Noma disease, also known as Cancrum oris, is a rapidly progressing, flesh- eating infection of the oral cavity. According to the World Health Organization (WHO) globally, it has a mortality rate of 90%.
Noma disease is a major burden in the northwestern Nigeria. This disease mostly affects children between the ages of 2 to 5 years who are extremely malnourished. These children frequently have a disease like cancer, malaria, measles, tuberculosis, scarlet fever, measles, or enteritis. They could also be immune system compromised. If left untreated, Noma disease may lead to death.
The root causes of Noma disease remain unknown. However, certain bacteria can be associated with it. The risk factors associated with Noma disease are severe malnutrition, history of viral or bacterial infection, poor environmental sanitation, failed immunization, poor oral hygiene, poverty, frequent exposure to human/animal faeces and compromised immune system.
Symptoms of Noma disease are swollen gums, ulcer formation on the face, swollen cheek lining. It initially begins as a sore on the gum and if left untreated, progressively destroys the mouth, nose, and facial tissues over time.
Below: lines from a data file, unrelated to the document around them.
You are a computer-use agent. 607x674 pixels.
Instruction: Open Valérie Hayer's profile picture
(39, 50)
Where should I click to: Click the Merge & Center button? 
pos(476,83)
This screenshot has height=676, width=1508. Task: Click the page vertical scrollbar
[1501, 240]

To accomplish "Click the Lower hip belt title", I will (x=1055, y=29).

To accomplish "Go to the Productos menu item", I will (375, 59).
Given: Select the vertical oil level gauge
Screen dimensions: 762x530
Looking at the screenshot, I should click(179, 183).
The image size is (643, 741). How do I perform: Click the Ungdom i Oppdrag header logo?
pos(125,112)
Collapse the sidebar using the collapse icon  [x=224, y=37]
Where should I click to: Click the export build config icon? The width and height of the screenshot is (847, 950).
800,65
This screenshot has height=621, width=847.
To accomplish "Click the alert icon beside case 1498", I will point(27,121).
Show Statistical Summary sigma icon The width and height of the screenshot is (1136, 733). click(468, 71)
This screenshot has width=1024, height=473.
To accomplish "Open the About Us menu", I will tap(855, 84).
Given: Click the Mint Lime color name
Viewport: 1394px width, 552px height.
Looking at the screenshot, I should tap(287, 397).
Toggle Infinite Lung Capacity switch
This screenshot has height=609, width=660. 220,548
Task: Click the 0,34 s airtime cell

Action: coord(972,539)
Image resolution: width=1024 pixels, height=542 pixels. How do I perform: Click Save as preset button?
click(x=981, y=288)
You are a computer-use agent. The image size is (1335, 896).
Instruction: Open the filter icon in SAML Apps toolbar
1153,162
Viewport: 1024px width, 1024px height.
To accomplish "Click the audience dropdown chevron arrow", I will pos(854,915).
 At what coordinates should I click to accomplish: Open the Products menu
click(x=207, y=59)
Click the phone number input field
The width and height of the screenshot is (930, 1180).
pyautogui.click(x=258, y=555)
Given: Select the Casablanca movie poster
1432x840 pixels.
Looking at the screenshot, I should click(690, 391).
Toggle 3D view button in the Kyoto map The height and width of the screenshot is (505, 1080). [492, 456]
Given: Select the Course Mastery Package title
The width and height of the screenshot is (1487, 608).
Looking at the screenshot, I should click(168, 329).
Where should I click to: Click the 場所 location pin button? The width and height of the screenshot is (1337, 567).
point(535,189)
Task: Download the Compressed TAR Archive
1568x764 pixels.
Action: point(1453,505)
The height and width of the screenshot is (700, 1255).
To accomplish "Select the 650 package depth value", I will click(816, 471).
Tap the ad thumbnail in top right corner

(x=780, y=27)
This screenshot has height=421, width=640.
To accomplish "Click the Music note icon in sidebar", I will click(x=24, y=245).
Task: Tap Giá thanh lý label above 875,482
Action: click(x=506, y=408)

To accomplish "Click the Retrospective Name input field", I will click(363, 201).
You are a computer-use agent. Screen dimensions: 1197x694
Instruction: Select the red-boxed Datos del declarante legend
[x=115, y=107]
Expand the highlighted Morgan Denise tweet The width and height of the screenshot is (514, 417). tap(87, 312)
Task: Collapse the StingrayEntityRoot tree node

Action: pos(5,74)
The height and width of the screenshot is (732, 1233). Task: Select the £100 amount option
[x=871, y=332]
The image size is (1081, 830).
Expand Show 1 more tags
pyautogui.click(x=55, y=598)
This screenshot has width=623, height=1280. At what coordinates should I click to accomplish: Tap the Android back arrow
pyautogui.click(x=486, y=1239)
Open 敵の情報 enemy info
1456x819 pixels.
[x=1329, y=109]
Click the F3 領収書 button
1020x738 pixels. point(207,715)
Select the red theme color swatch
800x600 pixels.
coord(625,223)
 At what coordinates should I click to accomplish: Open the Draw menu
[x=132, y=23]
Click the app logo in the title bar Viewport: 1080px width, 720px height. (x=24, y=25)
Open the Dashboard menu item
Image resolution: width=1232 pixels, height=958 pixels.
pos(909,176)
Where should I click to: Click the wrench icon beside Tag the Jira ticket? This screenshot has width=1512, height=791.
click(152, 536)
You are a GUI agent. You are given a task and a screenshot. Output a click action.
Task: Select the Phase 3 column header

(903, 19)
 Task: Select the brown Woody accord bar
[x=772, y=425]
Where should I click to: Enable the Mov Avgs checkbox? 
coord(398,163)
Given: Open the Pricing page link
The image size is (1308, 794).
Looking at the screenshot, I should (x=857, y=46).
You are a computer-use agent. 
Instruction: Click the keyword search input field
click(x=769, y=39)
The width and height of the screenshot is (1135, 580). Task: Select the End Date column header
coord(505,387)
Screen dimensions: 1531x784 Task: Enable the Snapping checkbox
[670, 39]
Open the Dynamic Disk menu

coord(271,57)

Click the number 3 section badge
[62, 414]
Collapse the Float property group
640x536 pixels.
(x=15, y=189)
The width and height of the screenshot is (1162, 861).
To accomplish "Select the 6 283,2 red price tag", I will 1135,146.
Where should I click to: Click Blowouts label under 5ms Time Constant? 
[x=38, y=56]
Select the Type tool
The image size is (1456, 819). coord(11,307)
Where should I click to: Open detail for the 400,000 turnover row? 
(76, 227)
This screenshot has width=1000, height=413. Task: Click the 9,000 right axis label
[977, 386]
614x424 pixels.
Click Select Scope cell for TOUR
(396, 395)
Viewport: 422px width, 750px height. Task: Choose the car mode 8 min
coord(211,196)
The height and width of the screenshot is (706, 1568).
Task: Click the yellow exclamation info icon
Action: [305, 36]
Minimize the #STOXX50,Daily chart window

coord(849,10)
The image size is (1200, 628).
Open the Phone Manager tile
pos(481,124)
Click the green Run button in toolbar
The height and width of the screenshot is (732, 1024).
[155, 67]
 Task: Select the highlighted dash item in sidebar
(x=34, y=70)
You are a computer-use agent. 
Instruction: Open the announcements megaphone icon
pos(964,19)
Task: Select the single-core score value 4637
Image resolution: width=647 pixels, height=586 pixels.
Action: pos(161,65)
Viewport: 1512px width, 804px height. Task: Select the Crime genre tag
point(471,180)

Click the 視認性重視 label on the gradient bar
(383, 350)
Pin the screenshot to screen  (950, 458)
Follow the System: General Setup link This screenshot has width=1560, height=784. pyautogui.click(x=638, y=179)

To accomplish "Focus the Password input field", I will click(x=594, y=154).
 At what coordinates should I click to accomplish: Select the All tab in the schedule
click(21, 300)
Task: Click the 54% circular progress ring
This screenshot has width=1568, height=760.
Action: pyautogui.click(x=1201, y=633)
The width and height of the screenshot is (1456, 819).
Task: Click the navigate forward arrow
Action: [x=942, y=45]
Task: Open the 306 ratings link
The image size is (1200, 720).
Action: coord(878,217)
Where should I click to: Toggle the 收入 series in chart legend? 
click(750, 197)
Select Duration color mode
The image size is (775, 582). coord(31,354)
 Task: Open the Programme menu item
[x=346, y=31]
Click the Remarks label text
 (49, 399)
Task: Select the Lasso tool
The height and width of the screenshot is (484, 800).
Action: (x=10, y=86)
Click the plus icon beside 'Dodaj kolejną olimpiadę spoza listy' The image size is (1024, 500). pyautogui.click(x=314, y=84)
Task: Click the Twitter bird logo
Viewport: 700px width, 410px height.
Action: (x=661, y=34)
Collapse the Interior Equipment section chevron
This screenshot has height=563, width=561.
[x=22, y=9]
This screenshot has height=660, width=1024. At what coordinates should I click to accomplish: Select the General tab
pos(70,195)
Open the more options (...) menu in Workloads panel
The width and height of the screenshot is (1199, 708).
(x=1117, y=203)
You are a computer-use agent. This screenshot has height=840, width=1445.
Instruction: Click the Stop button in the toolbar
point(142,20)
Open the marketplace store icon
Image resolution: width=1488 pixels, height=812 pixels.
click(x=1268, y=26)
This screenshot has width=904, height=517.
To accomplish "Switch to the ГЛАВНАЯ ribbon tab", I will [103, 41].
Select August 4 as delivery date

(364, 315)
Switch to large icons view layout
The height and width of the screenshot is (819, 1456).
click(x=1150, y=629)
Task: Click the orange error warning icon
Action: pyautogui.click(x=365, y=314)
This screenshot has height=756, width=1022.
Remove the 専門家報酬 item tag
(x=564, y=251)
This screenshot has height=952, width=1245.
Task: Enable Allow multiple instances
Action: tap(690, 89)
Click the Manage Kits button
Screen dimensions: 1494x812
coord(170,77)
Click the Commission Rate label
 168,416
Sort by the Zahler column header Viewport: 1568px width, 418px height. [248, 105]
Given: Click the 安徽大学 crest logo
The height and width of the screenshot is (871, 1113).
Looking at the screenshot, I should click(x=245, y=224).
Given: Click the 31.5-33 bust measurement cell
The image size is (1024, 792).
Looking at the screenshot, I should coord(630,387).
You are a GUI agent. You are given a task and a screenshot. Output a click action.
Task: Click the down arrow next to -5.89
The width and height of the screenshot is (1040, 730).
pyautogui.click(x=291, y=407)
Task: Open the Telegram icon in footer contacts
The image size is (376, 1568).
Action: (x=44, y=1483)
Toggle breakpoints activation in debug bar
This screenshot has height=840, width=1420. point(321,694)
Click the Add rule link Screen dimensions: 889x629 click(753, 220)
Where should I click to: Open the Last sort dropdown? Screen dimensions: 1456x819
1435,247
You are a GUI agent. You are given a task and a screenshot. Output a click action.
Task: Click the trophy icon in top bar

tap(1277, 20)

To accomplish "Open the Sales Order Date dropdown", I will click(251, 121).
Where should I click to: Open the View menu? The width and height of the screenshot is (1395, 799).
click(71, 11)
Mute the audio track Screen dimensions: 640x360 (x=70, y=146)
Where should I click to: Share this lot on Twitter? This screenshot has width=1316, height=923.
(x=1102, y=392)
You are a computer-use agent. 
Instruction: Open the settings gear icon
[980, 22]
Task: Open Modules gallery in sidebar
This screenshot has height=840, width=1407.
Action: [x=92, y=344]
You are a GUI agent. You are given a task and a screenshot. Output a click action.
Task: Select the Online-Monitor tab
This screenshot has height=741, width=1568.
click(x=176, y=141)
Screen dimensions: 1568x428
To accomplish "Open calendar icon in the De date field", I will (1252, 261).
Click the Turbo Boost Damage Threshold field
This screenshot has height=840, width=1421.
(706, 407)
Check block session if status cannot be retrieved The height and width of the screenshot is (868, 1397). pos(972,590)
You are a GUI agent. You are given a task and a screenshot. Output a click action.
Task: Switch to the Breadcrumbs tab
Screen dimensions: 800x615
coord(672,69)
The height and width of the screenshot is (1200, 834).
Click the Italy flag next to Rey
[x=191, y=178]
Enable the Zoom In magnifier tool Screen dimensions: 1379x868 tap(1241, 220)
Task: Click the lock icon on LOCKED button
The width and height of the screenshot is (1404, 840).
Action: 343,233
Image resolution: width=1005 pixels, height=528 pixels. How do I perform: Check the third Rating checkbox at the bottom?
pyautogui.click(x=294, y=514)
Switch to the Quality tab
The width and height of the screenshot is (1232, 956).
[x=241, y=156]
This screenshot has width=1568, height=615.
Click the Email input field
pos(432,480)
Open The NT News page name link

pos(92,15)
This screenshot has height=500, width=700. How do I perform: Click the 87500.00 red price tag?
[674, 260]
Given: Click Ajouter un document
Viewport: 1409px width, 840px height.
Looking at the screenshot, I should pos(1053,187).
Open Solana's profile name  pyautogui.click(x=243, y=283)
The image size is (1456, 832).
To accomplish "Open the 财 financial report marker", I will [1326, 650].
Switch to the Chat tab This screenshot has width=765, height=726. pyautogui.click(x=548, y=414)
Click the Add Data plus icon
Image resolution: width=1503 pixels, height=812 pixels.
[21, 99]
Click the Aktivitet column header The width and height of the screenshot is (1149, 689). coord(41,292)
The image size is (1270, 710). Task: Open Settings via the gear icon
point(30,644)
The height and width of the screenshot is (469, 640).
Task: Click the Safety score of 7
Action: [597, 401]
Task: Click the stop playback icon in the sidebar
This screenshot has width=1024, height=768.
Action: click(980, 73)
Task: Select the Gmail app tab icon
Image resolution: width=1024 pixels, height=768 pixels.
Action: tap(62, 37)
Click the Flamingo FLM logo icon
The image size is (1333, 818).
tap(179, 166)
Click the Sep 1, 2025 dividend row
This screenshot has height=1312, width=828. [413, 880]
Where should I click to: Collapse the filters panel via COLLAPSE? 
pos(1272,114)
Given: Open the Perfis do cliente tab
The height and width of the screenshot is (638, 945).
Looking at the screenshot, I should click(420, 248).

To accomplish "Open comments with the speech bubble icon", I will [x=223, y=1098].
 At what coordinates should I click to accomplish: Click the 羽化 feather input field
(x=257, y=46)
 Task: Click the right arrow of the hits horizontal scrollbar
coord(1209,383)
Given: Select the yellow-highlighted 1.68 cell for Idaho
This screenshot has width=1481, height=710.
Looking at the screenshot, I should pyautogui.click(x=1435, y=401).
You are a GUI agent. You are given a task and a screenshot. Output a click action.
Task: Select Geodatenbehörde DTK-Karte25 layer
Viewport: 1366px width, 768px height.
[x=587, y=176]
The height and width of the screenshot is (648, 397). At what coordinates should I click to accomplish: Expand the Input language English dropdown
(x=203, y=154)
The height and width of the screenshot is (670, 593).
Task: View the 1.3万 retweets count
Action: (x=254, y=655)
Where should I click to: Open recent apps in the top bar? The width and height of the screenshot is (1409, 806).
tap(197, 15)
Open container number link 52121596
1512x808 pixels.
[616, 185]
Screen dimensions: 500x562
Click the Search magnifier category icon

Survivors live with physical and functional problems that make it difficult to speak, breath, chew, and even see. As a result, they are stigmatized and find it difficult to function in society.
Timely detection and treatment of Noma is critical to avoid physical deformities and death. The laboratory diagnosis of Noma disease involves bacterial culture and microscopy of oral swabs, oral tissue biopsy and blood tests.
It can be treated with medications, plastic surgery and maintaining proper electrolyte and water balance.